Search code examples
pythonpython-3.xlinuxmultiprocessingpython-multiprocessing

How to add data to a json file while making use of multiproccesing?


I'm using a user-friendly json based document oriented database named TinyDB. But I'm unable to add multiple pieces of data to my database because I'm making use of multiproccesing. After a while I get the error that id x already exists in the database (this because 2 or more processes are trying to add data at the same time). Is there any way to solve this?

Every run I insert new unique params.

Example params:

params = {'id' = 1, 'name': 'poop', 'age': 99}

Code:

resultsDb = TinyDB('db/resultsDb.json')

def run(params):
    resultsDb.insert({'id': params['id'], 'name': params['name'], 'age': params['age']})

maxProcesses = 12 # Cores in my pc

for i in range(maxProcesses):
    processes.append(Process(target=run, args=(params,)))

for p in processes:
    p.start()

for p in processes:
    p.join()

Solution

  • I could not test this on a Linux system that I have access to because it is a shared server on which certain facilities required to run the code have been forbidden access. This is a Windows version below. But the key features are:

    1. It uses a Lock to ensure that the insertions are serialized, which I believe is necessary for it to run without error. This, of course, defeats the purpose of parallelizing your code and one can conclude that there is really no point in using multiprocessing or multithreading.
    2. In Windows I did not have to move the resultsDb = TinyDB('db.json') statement to within the run function because on platforms where spawn is used to create new processes, such as Windows, if I had left that statement at global scope it would have been executed anyway for each newly created process. However, for Linux, where fork is used to create new processes, it would not be executed for each new process and instead each new process would inherit the single database that was opened by the main process. This might or might not have worked -- you can try it both ways with the statement at global scope or not.
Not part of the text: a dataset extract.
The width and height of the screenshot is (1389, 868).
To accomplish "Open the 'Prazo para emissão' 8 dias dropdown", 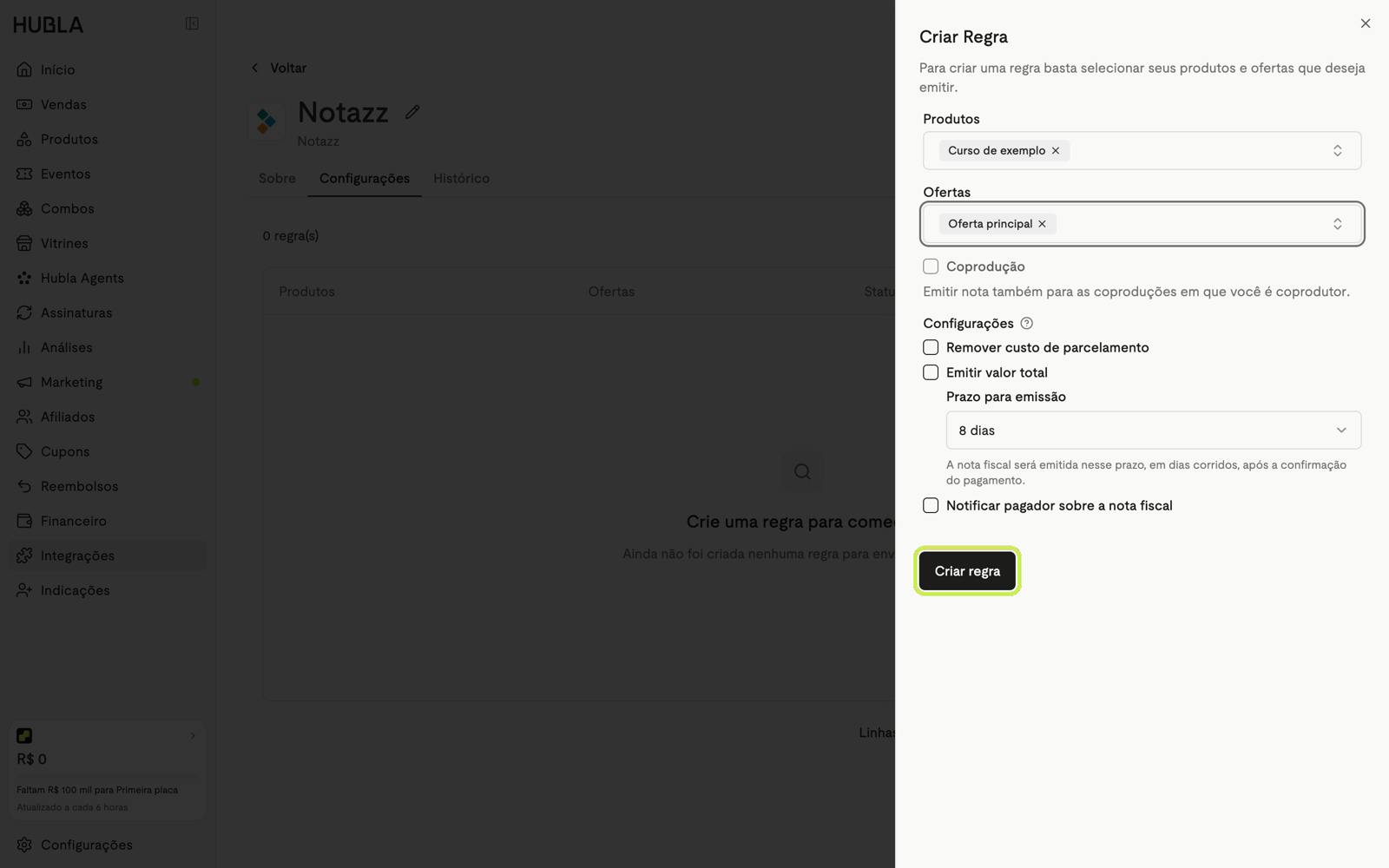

If you put it back at global scope to see if it works there, you do not need the same statement towards the bottom of the source.
    from tinydb import TinyDB
    from multiprocessing import Process, Lock
    
    
    def run(lock, params):
        resultsDb = TinyDB('db/resultsDb.json')
        with lock:
            resultsDb.insert({'id': params['id'], 'name': params['name'], 'age': params['age']})
        print('Successfully inserted.')
    
    # required by Windows:
    if __name__ == '__main__':
        params = {'id': 1, 'name': 'poop', 'age': 99}
    
        maxProcesses = 12 # Cores in my pc
    
        lock = Lock()
        processes = []
        for i in range(maxProcesses):
            processes.append(Process(target=run, args=(lock, params)))
    
        for p in processes:
            p.start()
    
        for p in processes:
            p.join()
    
        # remove the following if the first one is at global scope:
        resultsDb = TinyDB('db/resultsDb.json')
        print(resultsDb.all())
    

    Prints:

    Successfully inserted.
    Successfully inserted.
    Successfully inserted.
    Successfully inserted.
    Successfully inserted.
    Successfully inserted.
    Successfully inserted.
    Successfully inserted.
    Successfully inserted.
    Successfully inserted.
    Successfully inserted.
    Successfully inserted.
    [{'id': 1, 'name': 'poop', 'age': 99}, {'id': 1, 'name': 'poop', 'age': 99}, {'id': 1, 'name': 'poop', 'age': 99}, {'id': 1, 'name': 'poop', 'age': 99}, {'id': 1, 'name': 'poop', 'age': 99}, {'id': 1, 'name': 'poop', 'age': 99}, {'id': 1, 'name': 'poop', 'age': 99}, {'id': 1, 'name': 'poop', 'age': 99}, {'id': 1, 'name': 'poop', 'age': 99}, {'id': 1, 'name': 'poop', 'age': 99}, {'id': 1, 'name': 'poop', 'age': 99}, {'id': 1, 'name': 'poop', 'age': 99}]